From the sketchbook –
Matthew and I enjoyed hiking a lot this summer and one of our favorite places became Silver Falls State Park near Silverton, Oregon. It’s an amazing hike that is long enough that you feel like you have accomplished something, but not so long that your legs twitch on the car ride home – about seven or eight miles depending on route.
We stopped at this view of a waterfall, walked down along the rocks and sat down in the middle of the stream where the rock floor of the stream rose out of the water in a plateau to do some quick sketches. After twenty minutes, we started packing up our sketchbooks again when a smiling woman with a group of five children of various ages approached us.
“You were drawing – can we see?

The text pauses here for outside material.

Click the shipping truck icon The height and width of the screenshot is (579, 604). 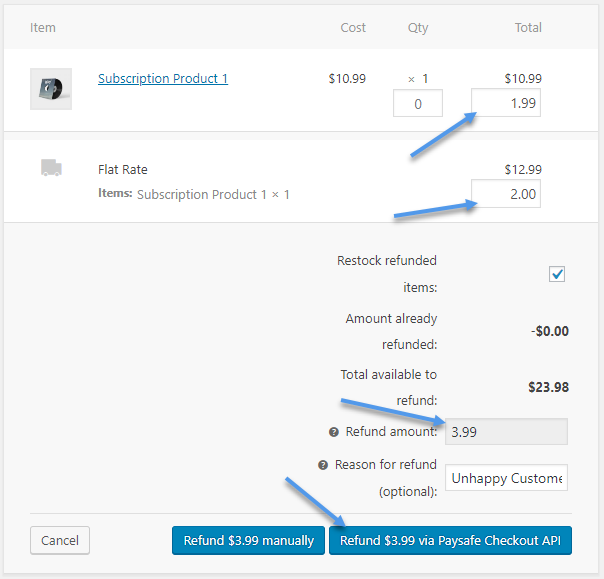point(52,169)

My children are very interested in art.”
I obligingly opened my pack back up and said, “Yes, of course,” even though I wanted to run away. I couldn’t say no, and as a former art teacher, I especially couldn’t say no. This sketch isn’t a polished drawing by any means, it’s just a scribble of visual notes.
I showed them and explained this exact idea – that I was only taking notes of what I was seeing very fast…just for me. Then I quickly turned the attention to them, “So you are interested in art?” I smiled to the kids, and I should’ve known better – they were more shy than I was. Their contorted faces, that were trying to understand what the mess was in graphite was, changed into politely smiling ones.

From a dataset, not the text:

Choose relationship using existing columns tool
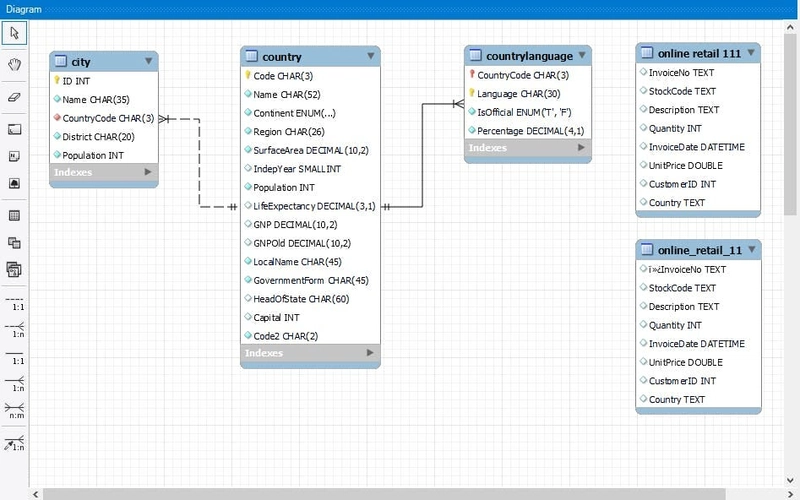The width and height of the screenshot is (800, 500). pyautogui.click(x=14, y=443)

We exchanged goodbyes, and I said to Matthew, in order to erase my embarrassment, “People need to see the behind-the-scenes messes more often, especially children. They reach a point in drawing when they are suddenly embarrassed and scared to make a mistake and they stop drawing. They don’t realize the mess and mistakes that go on all the time.”

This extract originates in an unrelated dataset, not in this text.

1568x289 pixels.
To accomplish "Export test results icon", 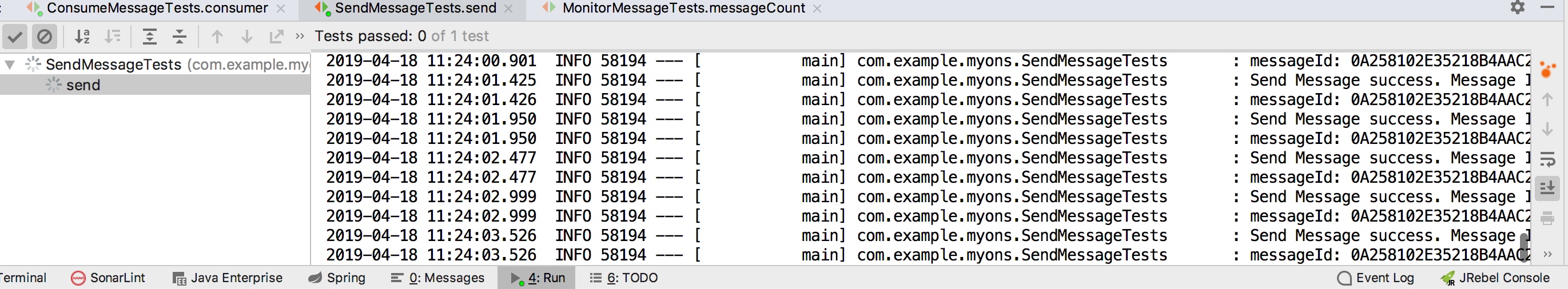I will pos(276,37).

I soothed myself with this. It is true. I just wish more of the masters and contemporary heavy-hitters would show their developing sketches more – show us the dirt instead of having to X-ray their paintings after they are dead to find out that they had once got it wrong, or that the idea changed completely.
It’s hard to show how bad it can be to a group of strangers expecting a masterpiece, but it needs to be done more often so that young eyes can learn that everybody that ever plans to master anything is in a continual state of practice, and practice, no matter how many hours put in, can still be a mess.